위의 예시와 같이 번역문이 출력됩니다.

저작자표시 비영리 변경금지 (새창열림)

Under the hood : Pretrained Models

지닝 2021. 10. 19. 13:56

2021. 10. 19. 13:56

Huggingface Transformers 문서를 한글로 번역합니다. 오역, 의역이 존재하니 원문과 비교하여 읽어주세요.
영한 번역 출처 : 본인 @threegenie

🔗 Huggingface Transformers Docs >> Quick Tour - Under the hood : pretrained models

이제 파이프라인을 사용할 때 그 안에서 어떤 일이 일어나는지 알아보겠습니다.

아래 코드를 보면, 모델과 토크나이저는 from_pretrained 메서드를 통해 만들어집니다.

# Pytorch
from transformers import AutoTokenizer, AutoModelForSequenceClassification
model_name = "distilbert-base-uncased-finetuned-sst-2-english"
pt_model = AutoModelForSequenceClassification.from_pretrained(model_name)
tokenizer = AutoTokenizer.from_pretrained(model_name)

# Tensorflow
from transformers import AutoTokenizer, TFAutoModelForSequenceClassification
model_name = "distilbert-base-uncased-finetuned-sst-2-english"
tf_model = TFAutoModelForSequenceClassification.from_pretrained(model_name)
tokenizer = AutoTokenizer.from_pretrained(model_name)

토크나이저 사용하기

토크나이저는 텍스트의 전처리를 담당합니다. 먼저, 주어진 텍스트를 토큰(token) (또는 단어의 일부, 구두점 기호 등)으로 분리합니다. 이 과정을 처리할 수 있는 다양한 규칙들이 있으므로(토크나이저 요약에서 더 자세히 알아볼 수 있음), 모델명을 사용하여 토크나이저를 인스턴스화해야만 프리트레인 모델과 동일한 규칙을 사용할 수 있습니다.

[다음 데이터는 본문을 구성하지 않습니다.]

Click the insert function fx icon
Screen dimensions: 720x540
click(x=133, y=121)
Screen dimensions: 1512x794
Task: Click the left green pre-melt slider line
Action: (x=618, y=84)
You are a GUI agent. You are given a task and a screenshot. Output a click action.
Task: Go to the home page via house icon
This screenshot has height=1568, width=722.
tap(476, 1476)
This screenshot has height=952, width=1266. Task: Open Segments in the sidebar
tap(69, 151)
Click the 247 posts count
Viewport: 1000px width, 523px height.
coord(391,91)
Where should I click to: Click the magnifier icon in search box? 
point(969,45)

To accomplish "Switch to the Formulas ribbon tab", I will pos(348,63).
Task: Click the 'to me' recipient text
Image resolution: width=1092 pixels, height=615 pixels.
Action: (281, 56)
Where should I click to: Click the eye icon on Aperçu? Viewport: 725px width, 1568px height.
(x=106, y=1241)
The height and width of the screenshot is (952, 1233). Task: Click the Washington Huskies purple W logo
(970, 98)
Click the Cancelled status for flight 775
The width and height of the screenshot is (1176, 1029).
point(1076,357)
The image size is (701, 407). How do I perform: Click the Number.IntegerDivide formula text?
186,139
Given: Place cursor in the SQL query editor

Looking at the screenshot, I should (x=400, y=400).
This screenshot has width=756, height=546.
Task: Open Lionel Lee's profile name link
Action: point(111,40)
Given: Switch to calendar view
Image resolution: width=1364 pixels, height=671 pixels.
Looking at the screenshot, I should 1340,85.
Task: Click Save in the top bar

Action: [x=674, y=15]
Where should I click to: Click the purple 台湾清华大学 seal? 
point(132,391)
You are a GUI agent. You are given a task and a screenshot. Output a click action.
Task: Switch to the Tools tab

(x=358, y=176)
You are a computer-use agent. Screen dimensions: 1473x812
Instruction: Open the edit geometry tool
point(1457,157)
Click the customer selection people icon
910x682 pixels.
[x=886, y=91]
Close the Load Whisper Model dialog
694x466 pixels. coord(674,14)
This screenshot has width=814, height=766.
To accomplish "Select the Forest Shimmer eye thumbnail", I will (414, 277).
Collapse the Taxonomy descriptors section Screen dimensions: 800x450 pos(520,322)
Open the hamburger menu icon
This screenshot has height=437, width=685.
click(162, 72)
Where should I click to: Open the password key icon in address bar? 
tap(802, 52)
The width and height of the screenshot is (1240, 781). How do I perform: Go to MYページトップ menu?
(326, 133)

두번째 단계는, 토큰(token)을 숫자 형태로 변환하여 텐서(tensor)를 구축하고 모델에 적용할 수 있도록 하는 것입니다. 이를 위해, 토크나이저에는 from_pretrained 메서드로 토크나이저를 인스턴스화할 때 다운로드하는 vocab이라는 것이 있습니다. 모델이 사전학습 되었을 때와 동일한 vocab을 사용해야 하기 때문입니다.

주어진 텍스트에 이 과정들을 적용하려면 토크나이저에 아래와 같이 텍스트를 넣으면 됩니다.

inputs = tokenizer("We are very happy to show you the 🤗 Transformers library.")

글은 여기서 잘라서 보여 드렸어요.